When I was young, random acts of mass murder were shocking.  In 1966, Charles Whitman went to the top of a building at the University of Texas and methodically murdered 13 people with a rifle. Such crimes were largely unthinkable until 1984, when James Huberty went into a McDonald’s in San Ysidro, California, and murdered 19 people with a shotgun and an Uzi. 

We are not shocked anymore. We are saddened — but the days when gun control advocates could dance in the blood of victims to get another useless gun control law passed are over. Americans are now used to this — and that is the biggest tragedy of all. We just accept this, and don’t ask, “What’s causing this?  Can we fix it?” 

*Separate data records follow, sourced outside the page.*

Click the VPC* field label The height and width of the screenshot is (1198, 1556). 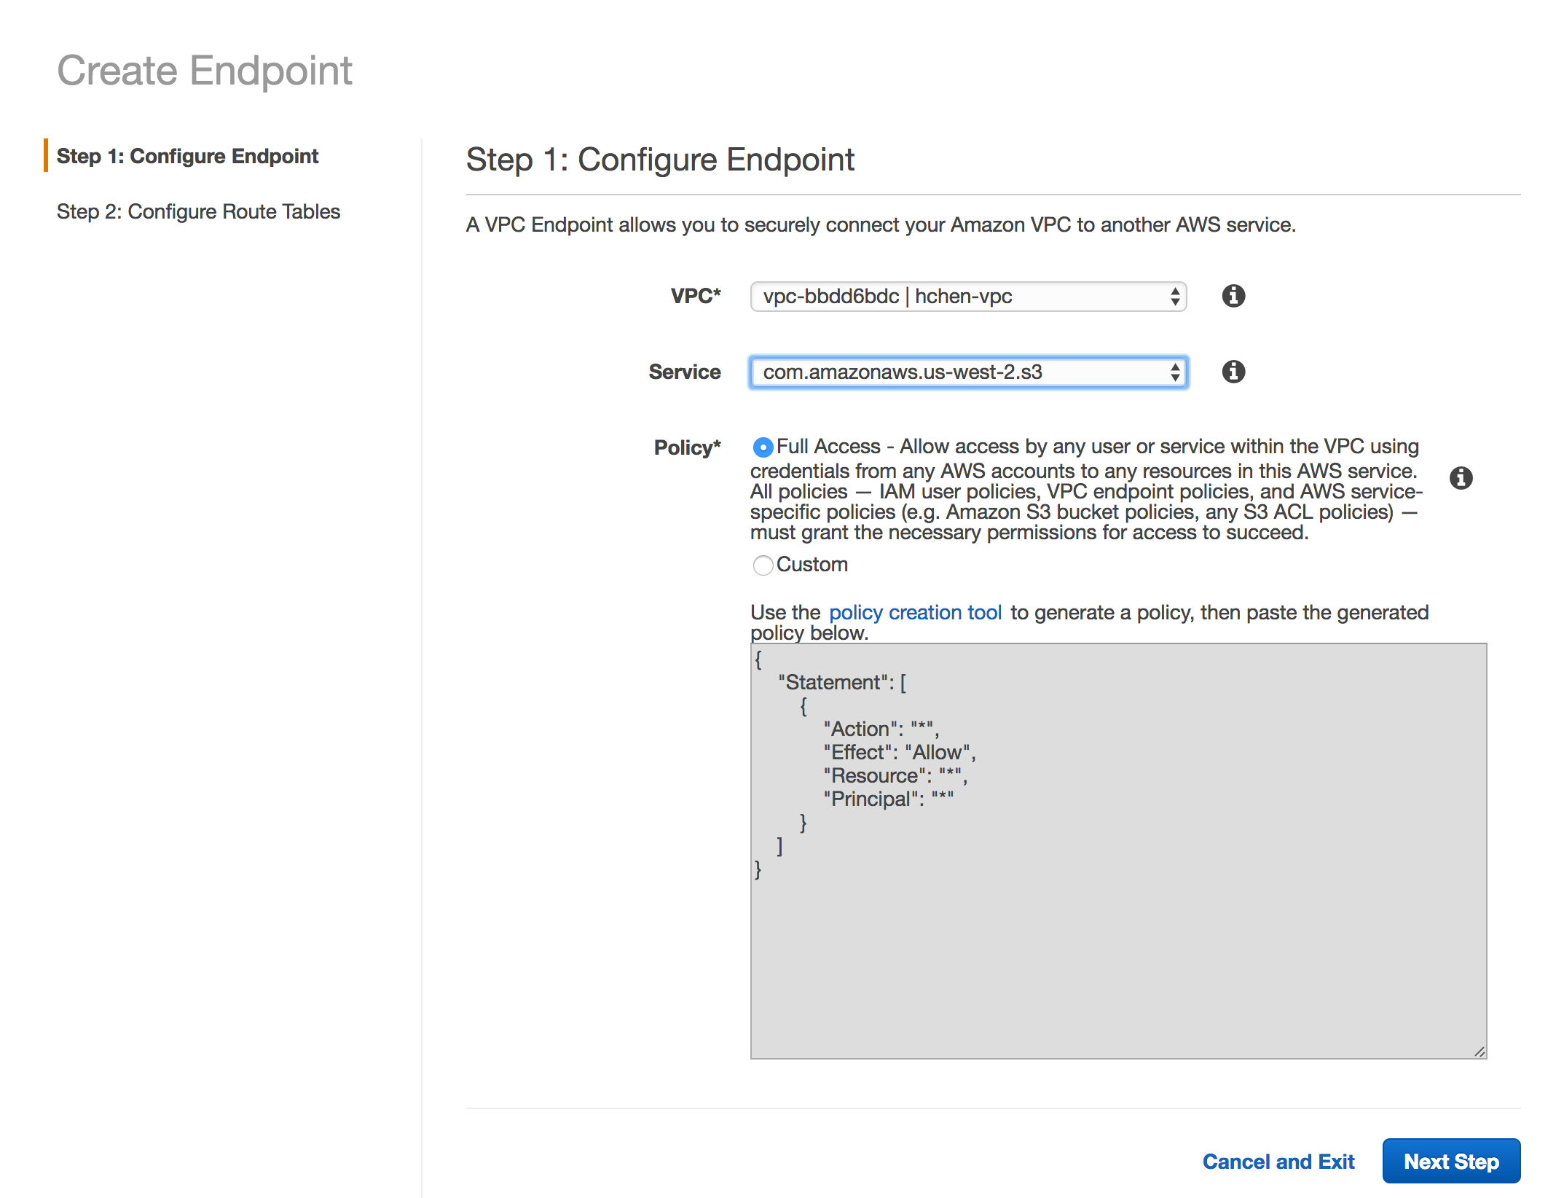695,296
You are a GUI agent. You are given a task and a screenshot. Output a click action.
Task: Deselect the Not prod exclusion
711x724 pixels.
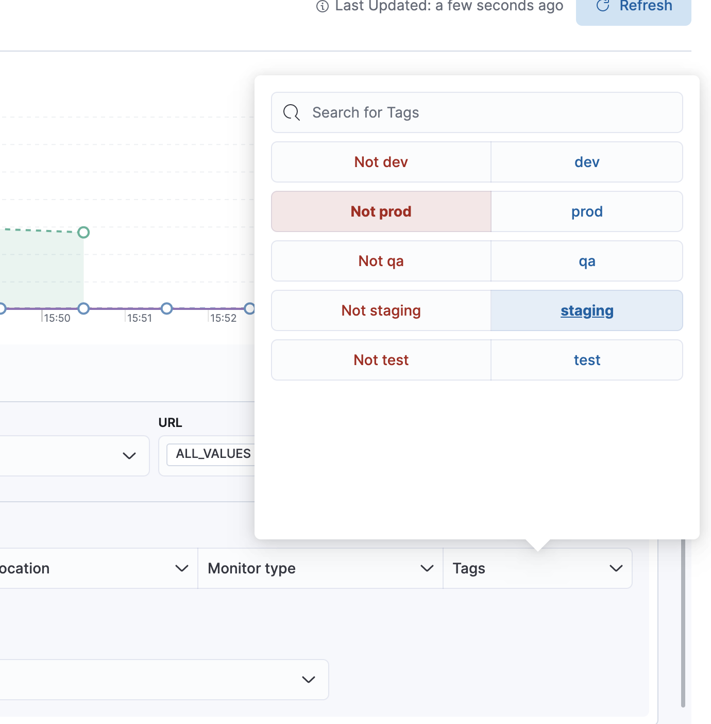tap(381, 211)
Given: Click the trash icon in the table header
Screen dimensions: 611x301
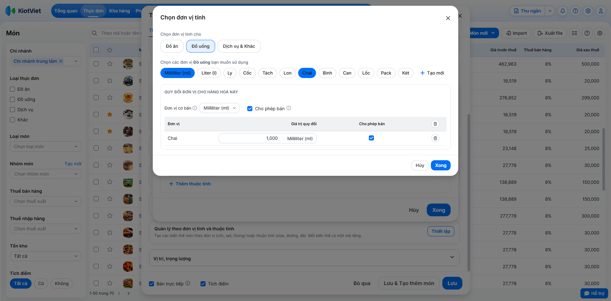Looking at the screenshot, I should click(435, 124).
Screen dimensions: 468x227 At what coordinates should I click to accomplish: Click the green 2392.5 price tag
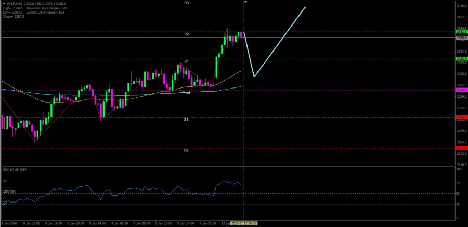461,32
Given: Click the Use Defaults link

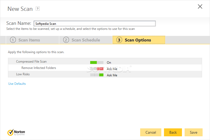Looking at the screenshot, I should 17,84.
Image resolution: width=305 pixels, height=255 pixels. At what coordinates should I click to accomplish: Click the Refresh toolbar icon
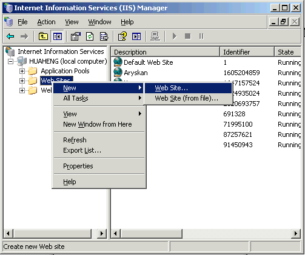(x=90, y=36)
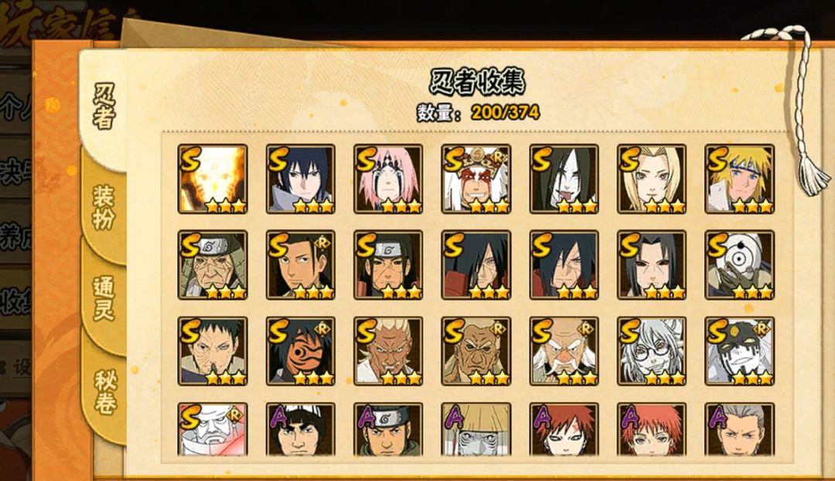835x481 pixels.
Task: Pick the blonde Tsunade ninja card
Action: point(652,178)
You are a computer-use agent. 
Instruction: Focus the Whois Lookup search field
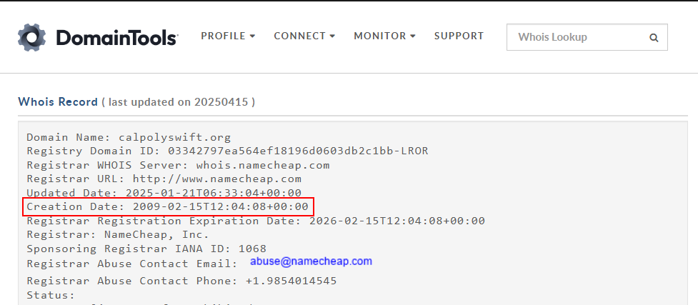[587, 37]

It is not just Americans who are sitting on the sidelines wondering what happened.  In spite of much more restrictive gun control laws in Europe, they have a lot of these mass murders over there also. In Finland. In Germany. In Britain. Of course, since these countries have somewhat restrictive to very restrictive gun control laws, the correct response to laws that did not work is … more of the same.

What changed? Our mental health system is what changed — a movement towards emptying out mental hospitals and making it difficult to commit someone against his will. This is called deinstitutionalization. This is an idea so theoretically elegant that it has been taking place everywhere. In America. In Canada. In Britain. In Finland (which has experienced one of the most rapid movements towards deinstitutionalization in the Western world). And probably in those other European countries as well.